Page added on April 26, 2006
According to James Lovelock, father of the Gaia hypothesis that the Earth is one giant living organism, we’re doomed. In recent writings, including his book “The Revenge of Gaia”, he explains: “We are in a fool’s climate, accidentally kept cool by smoke, and before this century is over billions of us will die and the few breeding pairs of people that survive will be in the Arctic where the climate remains tolerable.”

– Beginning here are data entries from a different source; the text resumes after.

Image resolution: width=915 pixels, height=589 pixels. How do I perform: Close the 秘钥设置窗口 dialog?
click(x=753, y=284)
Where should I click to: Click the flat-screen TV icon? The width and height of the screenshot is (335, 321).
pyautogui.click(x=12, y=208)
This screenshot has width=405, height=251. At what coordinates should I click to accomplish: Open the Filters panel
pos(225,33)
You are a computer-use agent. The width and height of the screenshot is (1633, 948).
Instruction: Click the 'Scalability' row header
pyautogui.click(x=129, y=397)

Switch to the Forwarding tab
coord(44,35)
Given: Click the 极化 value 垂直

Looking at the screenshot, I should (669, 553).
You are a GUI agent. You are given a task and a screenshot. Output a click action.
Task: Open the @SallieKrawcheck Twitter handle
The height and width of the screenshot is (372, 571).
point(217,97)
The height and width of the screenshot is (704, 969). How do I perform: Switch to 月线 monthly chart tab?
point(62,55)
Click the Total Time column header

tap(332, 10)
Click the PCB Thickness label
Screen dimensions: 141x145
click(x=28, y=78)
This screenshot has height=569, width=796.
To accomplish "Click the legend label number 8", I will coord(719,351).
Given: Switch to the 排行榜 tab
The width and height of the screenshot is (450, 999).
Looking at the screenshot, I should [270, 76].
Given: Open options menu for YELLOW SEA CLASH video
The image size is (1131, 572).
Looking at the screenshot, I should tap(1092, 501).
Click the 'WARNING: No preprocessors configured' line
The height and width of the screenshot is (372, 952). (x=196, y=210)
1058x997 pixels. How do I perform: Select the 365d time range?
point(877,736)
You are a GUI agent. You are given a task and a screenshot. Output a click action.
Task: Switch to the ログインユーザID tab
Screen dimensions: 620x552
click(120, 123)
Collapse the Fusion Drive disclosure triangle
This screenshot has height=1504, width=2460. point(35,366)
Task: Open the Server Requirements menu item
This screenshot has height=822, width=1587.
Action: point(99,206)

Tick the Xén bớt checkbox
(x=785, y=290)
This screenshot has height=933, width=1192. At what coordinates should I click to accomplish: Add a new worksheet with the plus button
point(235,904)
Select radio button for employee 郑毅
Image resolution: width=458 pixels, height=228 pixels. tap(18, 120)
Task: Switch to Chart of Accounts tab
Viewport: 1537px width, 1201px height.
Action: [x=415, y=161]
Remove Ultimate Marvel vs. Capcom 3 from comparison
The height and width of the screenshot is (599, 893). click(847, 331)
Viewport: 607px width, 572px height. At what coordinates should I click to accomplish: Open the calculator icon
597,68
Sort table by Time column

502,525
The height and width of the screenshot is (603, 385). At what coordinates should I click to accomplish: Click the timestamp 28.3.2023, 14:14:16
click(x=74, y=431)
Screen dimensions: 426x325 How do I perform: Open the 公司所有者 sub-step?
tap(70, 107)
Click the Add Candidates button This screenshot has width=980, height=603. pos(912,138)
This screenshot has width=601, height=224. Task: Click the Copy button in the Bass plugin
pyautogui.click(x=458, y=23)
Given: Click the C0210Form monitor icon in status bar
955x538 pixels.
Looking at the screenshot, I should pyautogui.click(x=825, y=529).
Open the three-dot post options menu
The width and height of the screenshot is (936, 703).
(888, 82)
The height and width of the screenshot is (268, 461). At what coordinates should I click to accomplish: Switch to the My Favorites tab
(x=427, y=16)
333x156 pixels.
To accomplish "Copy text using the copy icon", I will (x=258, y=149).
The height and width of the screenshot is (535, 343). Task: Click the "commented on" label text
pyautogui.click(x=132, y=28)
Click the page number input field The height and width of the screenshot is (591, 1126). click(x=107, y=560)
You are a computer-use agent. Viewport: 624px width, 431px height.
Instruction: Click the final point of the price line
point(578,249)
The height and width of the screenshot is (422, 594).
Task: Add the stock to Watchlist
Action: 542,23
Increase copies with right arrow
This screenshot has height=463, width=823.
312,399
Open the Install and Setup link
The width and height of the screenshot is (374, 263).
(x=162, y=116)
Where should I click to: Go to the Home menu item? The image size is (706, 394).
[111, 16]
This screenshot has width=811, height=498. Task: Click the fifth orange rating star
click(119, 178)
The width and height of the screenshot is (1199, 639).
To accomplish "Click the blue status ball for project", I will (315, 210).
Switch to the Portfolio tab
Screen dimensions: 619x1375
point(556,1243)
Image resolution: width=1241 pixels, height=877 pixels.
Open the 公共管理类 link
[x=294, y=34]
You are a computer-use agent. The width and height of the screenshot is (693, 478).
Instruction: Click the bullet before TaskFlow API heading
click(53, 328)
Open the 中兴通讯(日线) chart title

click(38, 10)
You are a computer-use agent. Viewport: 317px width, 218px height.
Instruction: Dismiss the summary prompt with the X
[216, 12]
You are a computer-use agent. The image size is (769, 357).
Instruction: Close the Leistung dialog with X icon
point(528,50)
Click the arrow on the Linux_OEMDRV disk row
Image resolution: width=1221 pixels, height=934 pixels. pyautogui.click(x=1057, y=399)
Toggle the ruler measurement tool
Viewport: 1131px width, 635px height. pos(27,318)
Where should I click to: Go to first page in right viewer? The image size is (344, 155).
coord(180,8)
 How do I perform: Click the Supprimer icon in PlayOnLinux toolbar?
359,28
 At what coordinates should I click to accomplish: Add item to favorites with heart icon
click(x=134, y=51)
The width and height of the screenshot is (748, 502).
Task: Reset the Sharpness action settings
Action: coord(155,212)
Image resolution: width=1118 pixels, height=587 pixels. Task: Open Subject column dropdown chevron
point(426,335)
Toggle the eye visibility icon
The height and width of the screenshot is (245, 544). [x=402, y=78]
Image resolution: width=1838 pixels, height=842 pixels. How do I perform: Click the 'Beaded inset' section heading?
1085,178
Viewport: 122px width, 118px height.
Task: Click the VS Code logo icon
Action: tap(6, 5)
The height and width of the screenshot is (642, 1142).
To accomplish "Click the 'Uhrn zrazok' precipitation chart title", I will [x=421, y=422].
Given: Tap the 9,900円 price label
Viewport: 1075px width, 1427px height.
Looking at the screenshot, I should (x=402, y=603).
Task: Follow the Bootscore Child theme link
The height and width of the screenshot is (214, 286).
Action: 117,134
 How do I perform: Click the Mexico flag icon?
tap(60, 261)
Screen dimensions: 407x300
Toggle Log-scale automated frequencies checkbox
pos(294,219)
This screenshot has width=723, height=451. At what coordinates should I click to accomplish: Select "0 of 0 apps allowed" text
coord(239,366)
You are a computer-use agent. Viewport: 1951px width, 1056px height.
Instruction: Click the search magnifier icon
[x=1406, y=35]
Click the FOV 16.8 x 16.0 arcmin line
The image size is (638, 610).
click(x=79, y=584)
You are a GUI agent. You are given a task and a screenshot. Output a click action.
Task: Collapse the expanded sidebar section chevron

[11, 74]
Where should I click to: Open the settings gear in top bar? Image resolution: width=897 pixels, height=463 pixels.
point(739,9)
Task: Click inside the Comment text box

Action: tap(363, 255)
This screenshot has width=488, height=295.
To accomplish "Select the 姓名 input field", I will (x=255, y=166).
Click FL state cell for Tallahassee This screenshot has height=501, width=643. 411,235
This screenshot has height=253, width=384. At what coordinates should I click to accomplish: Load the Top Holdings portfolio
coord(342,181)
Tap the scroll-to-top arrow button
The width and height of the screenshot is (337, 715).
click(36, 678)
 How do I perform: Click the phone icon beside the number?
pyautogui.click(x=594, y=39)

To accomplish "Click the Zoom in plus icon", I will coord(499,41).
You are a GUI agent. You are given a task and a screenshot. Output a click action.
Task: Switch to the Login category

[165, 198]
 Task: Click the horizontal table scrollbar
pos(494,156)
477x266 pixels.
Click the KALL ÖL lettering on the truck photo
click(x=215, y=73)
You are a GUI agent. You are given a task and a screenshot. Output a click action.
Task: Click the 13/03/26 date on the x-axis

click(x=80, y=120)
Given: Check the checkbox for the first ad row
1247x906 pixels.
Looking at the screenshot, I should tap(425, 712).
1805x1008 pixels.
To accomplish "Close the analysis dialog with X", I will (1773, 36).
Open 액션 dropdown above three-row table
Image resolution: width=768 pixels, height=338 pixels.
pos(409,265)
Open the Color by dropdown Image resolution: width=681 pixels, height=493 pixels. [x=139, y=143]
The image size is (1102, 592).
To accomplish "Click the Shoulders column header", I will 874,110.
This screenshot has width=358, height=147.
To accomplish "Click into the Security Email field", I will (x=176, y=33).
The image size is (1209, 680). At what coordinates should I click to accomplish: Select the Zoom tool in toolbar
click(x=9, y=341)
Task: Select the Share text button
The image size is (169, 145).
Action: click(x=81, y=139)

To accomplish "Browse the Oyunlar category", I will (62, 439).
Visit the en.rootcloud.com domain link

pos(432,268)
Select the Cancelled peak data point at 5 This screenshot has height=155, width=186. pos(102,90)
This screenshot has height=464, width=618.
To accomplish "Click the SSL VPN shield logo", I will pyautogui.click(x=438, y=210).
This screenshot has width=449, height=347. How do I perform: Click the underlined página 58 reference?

He is referring, of course, to global warming, which he likens to an eon’s long fever for the planet. Because humanity is responsible for this warming that makes us the pathogen, a bleak take on our role in the wider world. And for Lovelock, it is probably too late for us to do much about it (except by a rapid and complete switch to nuclear power).
Lovelock is not alone. A host of doomsayers–from James Kunstler in his “The Long Emergency” to Matt Savinar on his blog “Life After the Oil Crash”–predict the end of civilization as we know it with the end of our culture’s life blood: oil. Not unlike Thomas Malthus predicting mass starvation based on an imbalance between population and food production in the 19th century, they believe that humanity cannot surmount its present addiction to oil.
They may be right. Just because humanity invented its way out of a food crisis to prove Malthus wrong is no reason to think that we can do it again when so much of our lives–the fuel to run our transportation, the electricity to power the computers that dominate our lives (and on which I am writing and posting this screed), and yes, our food production–rely on ever-diminishing and ever-polluting fossil fuel resources, primarily oil.